:: Work task ::
For each line below that holds the word "coordinates", make a copy.
________________________
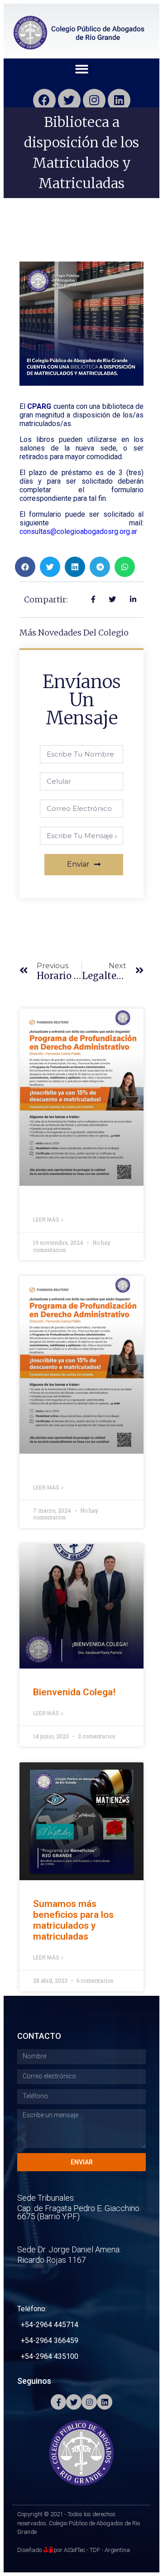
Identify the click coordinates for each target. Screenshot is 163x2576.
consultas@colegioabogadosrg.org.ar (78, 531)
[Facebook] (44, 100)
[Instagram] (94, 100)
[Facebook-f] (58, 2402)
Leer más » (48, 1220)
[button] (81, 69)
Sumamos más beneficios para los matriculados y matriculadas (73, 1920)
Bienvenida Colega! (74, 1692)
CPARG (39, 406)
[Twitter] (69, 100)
________________________
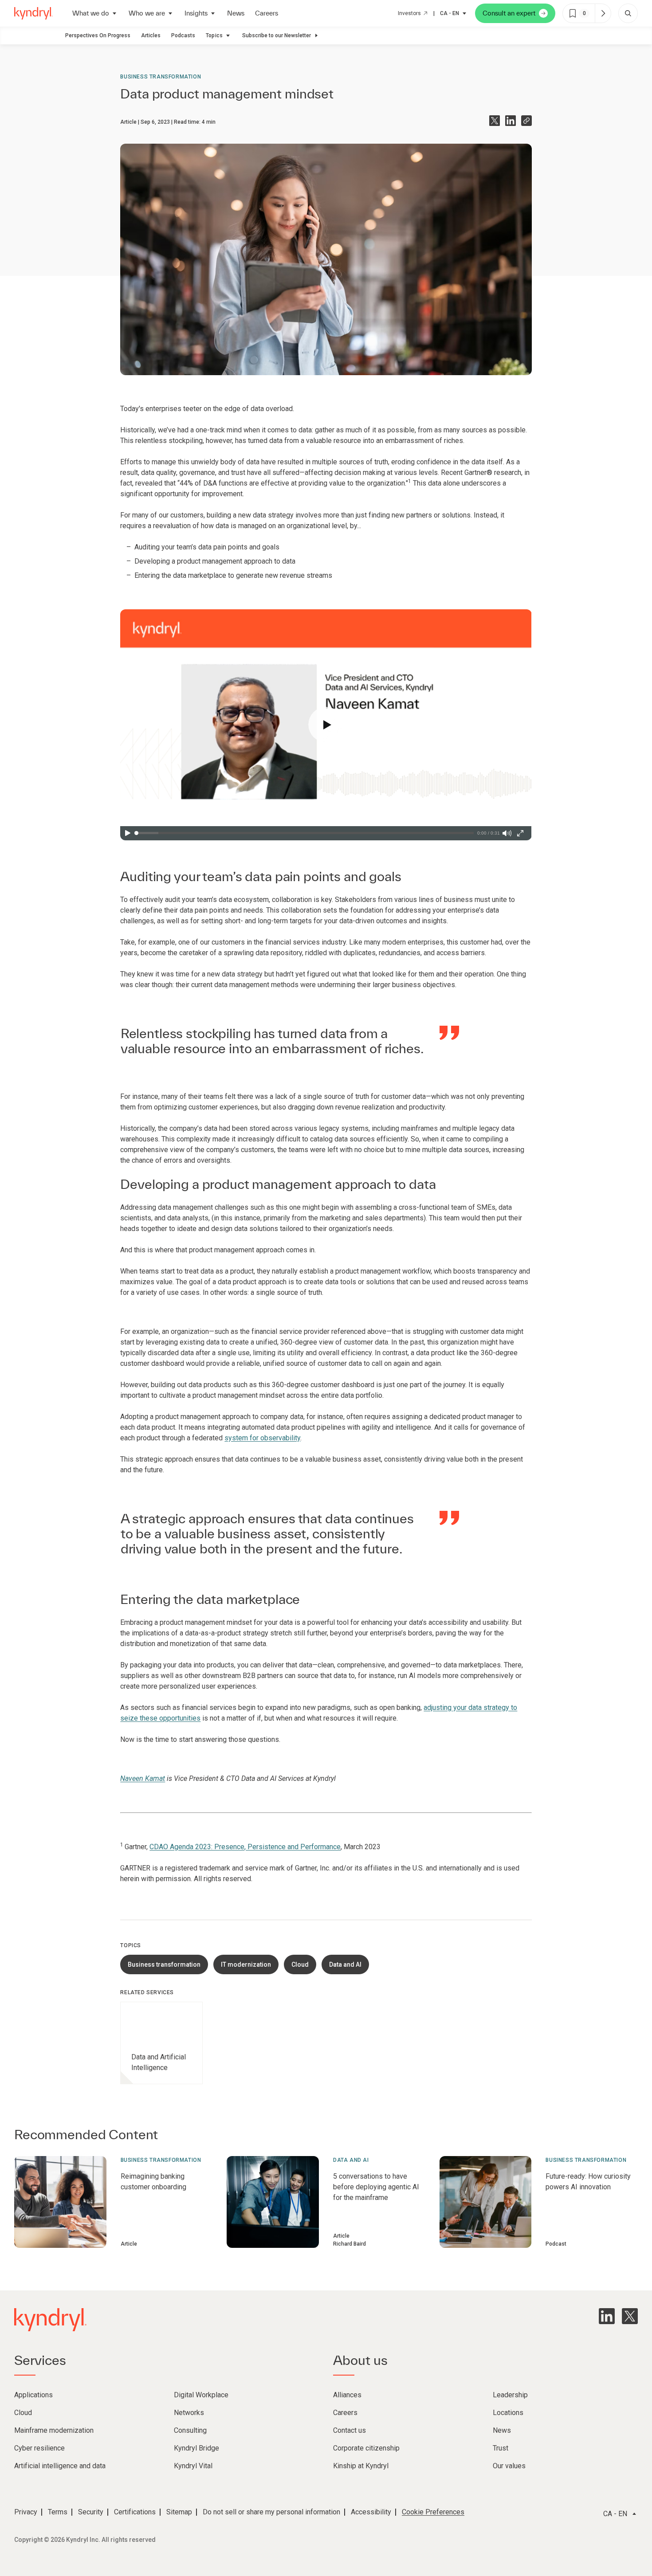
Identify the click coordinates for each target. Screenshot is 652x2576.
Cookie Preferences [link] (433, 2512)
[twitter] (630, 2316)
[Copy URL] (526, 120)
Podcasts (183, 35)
________________________
:: Result ::
Identify the click coordinates for each target. Screenshot is 163x2576.
Identify the click coordinates for each target. Screenshot is 652x2576.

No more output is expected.